Exercise description: Consider the listing below. Extract exactly the lines from the line containing "Select the Profile 2 tab" to the line containing "Task: Copy commit hash a5a14f98ba", both included.

Materials provided:
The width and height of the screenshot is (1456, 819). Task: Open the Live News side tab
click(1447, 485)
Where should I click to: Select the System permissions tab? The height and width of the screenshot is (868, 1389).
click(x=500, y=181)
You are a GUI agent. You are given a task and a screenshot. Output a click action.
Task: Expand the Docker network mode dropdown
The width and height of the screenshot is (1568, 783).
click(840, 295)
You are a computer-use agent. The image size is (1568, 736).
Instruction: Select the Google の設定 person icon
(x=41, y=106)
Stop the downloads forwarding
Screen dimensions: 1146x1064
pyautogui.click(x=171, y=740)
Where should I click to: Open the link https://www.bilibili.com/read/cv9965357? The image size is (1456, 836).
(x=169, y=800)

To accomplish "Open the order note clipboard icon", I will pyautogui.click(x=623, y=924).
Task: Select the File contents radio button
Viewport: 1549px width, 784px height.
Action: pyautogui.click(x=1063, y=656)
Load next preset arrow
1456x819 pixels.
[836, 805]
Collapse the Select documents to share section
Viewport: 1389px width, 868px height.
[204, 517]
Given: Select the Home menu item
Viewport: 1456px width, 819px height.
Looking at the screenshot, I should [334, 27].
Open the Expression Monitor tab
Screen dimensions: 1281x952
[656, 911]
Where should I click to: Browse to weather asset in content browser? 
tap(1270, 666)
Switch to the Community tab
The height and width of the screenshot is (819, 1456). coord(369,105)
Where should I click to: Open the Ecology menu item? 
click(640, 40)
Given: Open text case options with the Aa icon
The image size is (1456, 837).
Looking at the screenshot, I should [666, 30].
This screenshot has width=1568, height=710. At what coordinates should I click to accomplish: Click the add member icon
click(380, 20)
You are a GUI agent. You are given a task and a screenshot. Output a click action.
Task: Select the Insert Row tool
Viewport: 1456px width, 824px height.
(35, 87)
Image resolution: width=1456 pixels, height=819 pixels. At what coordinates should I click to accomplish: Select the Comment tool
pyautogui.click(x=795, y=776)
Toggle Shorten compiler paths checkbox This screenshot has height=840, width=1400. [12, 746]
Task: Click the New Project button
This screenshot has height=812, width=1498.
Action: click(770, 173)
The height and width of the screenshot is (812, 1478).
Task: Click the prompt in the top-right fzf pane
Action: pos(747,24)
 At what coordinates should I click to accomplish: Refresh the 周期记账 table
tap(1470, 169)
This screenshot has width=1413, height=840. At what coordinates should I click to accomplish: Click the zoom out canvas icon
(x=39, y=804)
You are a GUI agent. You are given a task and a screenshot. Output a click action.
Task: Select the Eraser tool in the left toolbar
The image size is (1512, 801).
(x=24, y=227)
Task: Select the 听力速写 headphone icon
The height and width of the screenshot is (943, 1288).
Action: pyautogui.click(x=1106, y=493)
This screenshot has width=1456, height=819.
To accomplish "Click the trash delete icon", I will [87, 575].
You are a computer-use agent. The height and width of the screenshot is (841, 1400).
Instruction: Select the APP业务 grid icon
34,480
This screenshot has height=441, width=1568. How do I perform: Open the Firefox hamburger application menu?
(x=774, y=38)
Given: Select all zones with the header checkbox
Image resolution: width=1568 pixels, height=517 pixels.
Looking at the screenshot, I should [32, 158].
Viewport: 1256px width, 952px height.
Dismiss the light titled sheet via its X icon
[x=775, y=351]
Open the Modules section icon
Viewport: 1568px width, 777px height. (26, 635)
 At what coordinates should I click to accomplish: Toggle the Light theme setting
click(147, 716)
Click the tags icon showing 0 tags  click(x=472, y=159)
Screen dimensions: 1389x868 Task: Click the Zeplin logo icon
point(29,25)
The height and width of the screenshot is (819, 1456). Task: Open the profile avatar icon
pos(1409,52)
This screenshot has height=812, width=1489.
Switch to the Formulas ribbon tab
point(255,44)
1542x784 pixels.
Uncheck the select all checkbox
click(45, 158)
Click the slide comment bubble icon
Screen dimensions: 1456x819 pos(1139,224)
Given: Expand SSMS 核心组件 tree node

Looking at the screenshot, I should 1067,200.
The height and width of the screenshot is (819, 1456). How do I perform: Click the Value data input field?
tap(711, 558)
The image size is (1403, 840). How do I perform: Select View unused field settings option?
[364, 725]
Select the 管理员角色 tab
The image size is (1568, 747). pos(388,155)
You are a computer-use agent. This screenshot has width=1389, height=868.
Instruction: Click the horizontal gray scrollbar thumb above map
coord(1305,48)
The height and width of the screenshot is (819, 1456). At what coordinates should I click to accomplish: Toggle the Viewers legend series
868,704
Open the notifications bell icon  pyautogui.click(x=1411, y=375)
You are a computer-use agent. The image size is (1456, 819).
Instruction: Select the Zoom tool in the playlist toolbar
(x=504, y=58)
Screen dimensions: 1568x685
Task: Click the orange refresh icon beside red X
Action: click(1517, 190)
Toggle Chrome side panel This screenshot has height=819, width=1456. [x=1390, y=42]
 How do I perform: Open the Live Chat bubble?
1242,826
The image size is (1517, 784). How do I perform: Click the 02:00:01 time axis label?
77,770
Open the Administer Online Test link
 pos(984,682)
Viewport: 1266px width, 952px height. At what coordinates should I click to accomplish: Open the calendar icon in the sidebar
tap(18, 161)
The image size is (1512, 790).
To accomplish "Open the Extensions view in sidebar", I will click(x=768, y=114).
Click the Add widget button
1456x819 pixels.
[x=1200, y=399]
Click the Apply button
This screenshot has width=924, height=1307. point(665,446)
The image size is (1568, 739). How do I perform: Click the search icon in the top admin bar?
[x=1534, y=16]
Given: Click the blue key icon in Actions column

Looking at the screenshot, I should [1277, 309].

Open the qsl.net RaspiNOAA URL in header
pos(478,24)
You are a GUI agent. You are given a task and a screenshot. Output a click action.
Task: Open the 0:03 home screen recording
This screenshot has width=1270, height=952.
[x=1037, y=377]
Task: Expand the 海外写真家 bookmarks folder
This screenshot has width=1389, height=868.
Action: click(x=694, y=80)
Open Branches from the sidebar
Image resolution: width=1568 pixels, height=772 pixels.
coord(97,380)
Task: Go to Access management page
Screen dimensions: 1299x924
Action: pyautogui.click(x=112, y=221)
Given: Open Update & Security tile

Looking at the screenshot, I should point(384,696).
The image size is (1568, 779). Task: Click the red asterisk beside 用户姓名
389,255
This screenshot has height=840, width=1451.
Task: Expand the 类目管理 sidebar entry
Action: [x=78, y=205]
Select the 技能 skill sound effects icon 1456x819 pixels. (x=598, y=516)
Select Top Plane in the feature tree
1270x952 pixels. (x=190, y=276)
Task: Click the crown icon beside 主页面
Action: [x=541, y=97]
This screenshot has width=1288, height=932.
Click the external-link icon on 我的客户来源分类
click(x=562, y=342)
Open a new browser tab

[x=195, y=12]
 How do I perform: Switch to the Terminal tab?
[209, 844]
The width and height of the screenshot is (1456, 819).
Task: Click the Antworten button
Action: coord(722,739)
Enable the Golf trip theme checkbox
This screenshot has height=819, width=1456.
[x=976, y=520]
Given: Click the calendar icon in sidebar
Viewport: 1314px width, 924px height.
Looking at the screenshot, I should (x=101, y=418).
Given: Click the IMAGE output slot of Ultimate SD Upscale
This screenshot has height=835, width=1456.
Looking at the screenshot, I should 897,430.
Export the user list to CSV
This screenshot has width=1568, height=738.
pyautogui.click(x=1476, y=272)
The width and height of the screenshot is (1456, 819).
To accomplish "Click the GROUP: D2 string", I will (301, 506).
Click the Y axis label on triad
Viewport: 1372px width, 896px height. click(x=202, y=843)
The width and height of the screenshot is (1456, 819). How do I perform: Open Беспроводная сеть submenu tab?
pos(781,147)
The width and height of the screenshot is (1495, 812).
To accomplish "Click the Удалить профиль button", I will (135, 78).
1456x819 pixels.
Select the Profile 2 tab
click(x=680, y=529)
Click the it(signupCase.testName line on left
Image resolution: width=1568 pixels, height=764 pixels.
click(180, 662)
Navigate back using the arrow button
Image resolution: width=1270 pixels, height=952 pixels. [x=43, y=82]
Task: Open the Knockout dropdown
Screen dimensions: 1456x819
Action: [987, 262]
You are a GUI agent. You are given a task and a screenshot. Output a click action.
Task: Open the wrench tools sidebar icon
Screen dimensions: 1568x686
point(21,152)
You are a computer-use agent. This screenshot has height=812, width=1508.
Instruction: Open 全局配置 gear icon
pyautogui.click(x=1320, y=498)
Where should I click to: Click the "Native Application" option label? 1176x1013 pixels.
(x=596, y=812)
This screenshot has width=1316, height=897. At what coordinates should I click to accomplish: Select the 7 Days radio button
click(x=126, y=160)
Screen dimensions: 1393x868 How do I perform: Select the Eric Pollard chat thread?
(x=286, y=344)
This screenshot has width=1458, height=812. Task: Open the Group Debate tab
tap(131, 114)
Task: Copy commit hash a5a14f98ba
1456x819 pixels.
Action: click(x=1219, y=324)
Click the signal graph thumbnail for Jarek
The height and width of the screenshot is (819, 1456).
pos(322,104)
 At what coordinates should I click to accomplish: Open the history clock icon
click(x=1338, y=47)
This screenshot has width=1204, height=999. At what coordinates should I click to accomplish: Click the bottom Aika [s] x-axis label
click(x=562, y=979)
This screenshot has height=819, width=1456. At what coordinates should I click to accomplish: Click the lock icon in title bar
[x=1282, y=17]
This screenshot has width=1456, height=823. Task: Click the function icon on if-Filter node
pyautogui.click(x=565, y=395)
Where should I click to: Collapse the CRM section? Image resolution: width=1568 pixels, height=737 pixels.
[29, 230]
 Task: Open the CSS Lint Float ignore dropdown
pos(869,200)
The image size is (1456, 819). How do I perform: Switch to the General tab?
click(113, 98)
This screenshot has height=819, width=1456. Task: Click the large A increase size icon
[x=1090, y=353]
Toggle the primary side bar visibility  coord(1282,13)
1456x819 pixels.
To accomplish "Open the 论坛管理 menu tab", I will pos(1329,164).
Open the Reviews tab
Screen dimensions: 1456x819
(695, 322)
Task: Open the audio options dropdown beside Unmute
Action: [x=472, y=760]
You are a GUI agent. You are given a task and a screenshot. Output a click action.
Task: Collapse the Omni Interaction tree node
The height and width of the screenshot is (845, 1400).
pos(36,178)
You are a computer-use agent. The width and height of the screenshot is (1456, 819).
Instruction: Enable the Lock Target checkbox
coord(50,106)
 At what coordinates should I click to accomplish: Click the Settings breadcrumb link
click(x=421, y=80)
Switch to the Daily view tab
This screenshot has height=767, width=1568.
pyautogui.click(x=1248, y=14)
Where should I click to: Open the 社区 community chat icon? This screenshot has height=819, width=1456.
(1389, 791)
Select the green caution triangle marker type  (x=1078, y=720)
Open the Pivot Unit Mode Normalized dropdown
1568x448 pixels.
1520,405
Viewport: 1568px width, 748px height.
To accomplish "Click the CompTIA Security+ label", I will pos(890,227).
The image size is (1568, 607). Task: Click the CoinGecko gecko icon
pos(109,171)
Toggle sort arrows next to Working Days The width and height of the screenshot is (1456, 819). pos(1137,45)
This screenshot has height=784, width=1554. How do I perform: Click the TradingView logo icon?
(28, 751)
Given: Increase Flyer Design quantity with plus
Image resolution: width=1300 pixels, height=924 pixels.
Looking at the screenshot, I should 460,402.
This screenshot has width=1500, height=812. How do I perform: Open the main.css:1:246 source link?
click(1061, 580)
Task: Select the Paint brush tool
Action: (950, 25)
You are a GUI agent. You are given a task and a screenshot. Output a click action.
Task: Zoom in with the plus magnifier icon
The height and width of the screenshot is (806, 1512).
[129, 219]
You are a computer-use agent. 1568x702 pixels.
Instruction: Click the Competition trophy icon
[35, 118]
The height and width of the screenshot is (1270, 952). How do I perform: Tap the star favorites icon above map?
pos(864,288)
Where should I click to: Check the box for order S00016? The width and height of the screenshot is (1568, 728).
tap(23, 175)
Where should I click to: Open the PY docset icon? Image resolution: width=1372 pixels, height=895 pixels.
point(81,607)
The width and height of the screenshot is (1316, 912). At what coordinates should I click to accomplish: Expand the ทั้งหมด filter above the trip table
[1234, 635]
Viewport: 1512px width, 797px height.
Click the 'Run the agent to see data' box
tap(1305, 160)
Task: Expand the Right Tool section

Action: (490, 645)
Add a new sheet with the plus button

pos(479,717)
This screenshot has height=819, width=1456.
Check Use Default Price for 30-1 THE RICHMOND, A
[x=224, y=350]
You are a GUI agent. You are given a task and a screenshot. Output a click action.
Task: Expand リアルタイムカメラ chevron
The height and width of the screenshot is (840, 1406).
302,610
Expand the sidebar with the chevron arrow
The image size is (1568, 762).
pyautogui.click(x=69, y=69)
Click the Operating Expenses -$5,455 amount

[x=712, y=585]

Exercise answer:
Select the Profile 2 tab
click(x=680, y=529)
Click the it(signupCase.testName line on left
Image resolution: width=1568 pixels, height=764 pixels.
click(180, 662)
Navigate back using the arrow button
Image resolution: width=1270 pixels, height=952 pixels. [x=43, y=82]
Task: Open the Knockout dropdown
Screen dimensions: 1456x819
Action: [987, 262]
You are a GUI agent. You are given a task and a screenshot. Output a click action.
Task: Open the wrench tools sidebar icon
Screen dimensions: 1568x686
point(21,152)
You are a computer-use agent. This screenshot has height=812, width=1508.
Instruction: Open 全局配置 gear icon
pyautogui.click(x=1320, y=498)
Where should I click to: Click the "Native Application" option label? 1176x1013 pixels.
(x=596, y=812)
This screenshot has width=1316, height=897. At what coordinates should I click to accomplish: Select the 7 Days radio button
click(x=126, y=160)
Screen dimensions: 1393x868 How do I perform: Select the Eric Pollard chat thread?
(x=286, y=344)
This screenshot has width=1458, height=812. Task: Open the Group Debate tab
tap(131, 114)
Task: Copy commit hash a5a14f98ba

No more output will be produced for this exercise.